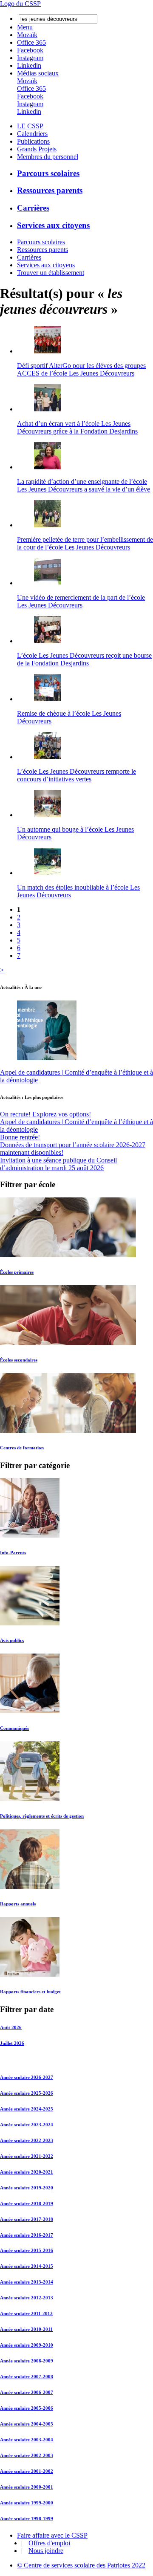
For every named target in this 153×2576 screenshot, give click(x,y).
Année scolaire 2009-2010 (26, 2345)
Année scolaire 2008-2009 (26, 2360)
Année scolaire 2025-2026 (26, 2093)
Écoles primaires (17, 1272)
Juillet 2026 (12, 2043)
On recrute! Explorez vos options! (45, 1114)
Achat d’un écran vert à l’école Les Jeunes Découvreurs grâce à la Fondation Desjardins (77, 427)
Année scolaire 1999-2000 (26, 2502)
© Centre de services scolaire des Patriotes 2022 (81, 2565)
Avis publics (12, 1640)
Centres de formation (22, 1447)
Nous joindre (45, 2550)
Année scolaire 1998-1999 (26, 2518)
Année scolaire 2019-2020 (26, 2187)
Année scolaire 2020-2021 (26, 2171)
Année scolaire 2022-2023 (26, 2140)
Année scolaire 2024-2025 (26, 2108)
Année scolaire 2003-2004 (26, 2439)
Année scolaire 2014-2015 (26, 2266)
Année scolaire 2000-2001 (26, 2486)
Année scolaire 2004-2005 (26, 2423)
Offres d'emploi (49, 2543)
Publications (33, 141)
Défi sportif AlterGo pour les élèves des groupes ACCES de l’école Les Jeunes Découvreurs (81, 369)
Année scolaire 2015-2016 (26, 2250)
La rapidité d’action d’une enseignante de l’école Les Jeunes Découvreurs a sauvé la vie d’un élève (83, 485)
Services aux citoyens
==
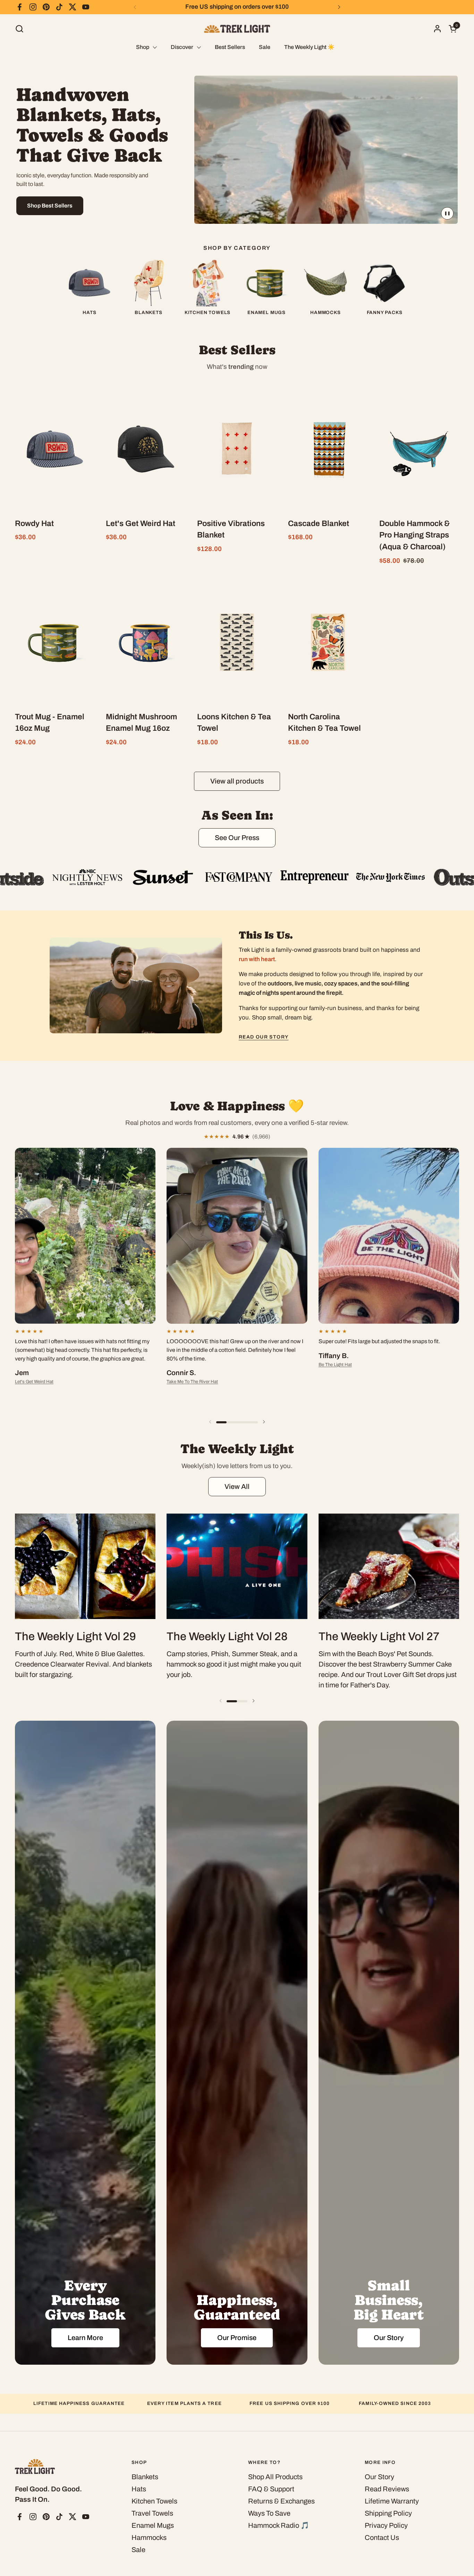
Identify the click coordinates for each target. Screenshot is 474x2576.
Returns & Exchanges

**What is expected:** The range runs from the line with "Année scolaire 2015-2016 (26, 2250)" up to and including the line with "Services aux citoyens" in the listing above; please write out exactly those lines and nothing more.

**Solved exercise:**
Année scolaire 2015-2016 (26, 2250)
La rapidité d’action d’une enseignante de l’école Les Jeunes Découvreurs a sauvé la vie d’un élève (83, 485)
Services aux citoyens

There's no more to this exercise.